Switch "Viewport" to "Display" in the rows starting at the line containing "Task: Go up one folder level in right window" and ending at the line containing "click(342, 313)", then give back only those lines, with everything else unchanged.

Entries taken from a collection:
•••
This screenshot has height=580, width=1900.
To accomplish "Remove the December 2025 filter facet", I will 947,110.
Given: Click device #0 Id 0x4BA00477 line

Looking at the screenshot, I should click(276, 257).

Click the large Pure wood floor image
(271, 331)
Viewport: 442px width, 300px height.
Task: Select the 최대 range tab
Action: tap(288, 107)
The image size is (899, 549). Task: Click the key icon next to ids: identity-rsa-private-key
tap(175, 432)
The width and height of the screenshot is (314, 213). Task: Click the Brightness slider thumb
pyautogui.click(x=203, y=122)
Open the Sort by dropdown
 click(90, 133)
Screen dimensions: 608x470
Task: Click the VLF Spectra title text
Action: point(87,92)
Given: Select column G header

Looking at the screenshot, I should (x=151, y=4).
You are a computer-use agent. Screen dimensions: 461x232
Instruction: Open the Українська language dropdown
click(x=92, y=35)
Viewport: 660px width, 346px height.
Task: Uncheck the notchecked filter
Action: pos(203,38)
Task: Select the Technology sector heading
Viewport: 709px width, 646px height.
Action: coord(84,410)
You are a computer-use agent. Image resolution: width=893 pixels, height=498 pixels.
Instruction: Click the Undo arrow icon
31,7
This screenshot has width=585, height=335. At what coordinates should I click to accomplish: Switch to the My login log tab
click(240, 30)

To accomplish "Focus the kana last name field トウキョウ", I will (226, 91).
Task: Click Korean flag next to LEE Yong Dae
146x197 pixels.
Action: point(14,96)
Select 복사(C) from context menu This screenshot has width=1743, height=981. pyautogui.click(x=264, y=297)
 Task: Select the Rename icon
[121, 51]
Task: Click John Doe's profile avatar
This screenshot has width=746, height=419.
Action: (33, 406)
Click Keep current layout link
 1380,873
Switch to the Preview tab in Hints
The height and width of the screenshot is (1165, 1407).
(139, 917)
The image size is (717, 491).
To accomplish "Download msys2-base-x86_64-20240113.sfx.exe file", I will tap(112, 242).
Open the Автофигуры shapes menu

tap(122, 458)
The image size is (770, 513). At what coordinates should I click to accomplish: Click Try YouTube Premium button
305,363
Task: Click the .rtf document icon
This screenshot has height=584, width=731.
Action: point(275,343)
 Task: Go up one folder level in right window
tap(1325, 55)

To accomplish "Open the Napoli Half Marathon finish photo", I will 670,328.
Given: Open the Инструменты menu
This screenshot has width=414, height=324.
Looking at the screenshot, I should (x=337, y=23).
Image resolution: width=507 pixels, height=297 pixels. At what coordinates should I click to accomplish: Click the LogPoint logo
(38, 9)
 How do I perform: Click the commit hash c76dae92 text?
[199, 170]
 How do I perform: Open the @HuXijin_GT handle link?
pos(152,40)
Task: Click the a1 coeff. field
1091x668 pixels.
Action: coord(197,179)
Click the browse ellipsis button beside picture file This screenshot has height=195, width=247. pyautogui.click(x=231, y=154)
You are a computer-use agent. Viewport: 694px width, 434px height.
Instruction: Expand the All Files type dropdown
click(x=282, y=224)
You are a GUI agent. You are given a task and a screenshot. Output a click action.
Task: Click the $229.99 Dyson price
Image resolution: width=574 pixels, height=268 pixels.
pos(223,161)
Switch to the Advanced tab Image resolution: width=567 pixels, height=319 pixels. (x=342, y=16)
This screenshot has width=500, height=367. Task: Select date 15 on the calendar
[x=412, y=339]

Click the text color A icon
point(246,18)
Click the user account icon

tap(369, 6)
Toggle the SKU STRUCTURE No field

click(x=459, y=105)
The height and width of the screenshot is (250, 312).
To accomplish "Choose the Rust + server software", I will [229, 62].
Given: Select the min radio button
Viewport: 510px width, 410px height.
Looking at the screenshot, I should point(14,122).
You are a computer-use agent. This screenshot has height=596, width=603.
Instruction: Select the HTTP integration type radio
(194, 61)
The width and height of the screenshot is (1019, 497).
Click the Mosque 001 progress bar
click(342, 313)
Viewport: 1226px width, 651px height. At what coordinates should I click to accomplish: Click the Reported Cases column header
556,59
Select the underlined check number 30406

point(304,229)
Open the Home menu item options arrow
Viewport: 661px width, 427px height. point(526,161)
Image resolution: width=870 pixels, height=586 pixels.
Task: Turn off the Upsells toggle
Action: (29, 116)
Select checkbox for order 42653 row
•••
_Task solution:_
 Task: Go up one folder level in right window
tap(1325, 55)

To accomplish "Open the Napoli Half Marathon finish photo", I will 670,328.
Given: Open the Инструменты menu
This screenshot has width=414, height=324.
Looking at the screenshot, I should (x=337, y=23).
Image resolution: width=507 pixels, height=297 pixels. At what coordinates should I click to accomplish: Click the LogPoint logo
(38, 9)
 How do I perform: Click the commit hash c76dae92 text?
[199, 170]
 How do I perform: Open the @HuXijin_GT handle link?
pos(152,40)
Task: Click the a1 coeff. field
1091x668 pixels.
Action: coord(197,179)
Click the browse ellipsis button beside picture file This screenshot has height=195, width=247. pyautogui.click(x=231, y=154)
You are a computer-use agent. Display: 694px width, 434px height.
Instruction: Expand the All Files type dropdown
click(x=282, y=224)
You are a GUI agent. You are given a task and a screenshot. Output a click action.
Task: Click the $229.99 Dyson price
Image resolution: width=574 pixels, height=268 pixels.
pos(223,161)
Switch to the Advanced tab Image resolution: width=567 pixels, height=319 pixels. (x=342, y=16)
This screenshot has width=500, height=367. Task: Select date 15 on the calendar
[x=412, y=339]

Click the text color A icon
point(246,18)
Click the user account icon

tap(369, 6)
Toggle the SKU STRUCTURE No field

click(x=459, y=105)
The height and width of the screenshot is (250, 312).
To accomplish "Choose the Rust + server software", I will [229, 62].
Given: Select the min radio button
Display: 510px width, 410px height.
Looking at the screenshot, I should point(14,122).
You are a computer-use agent. This screenshot has height=596, width=603.
Instruction: Select the HTTP integration type radio
(194, 61)
The width and height of the screenshot is (1019, 497).
Click the Mosque 001 progress bar
click(342, 313)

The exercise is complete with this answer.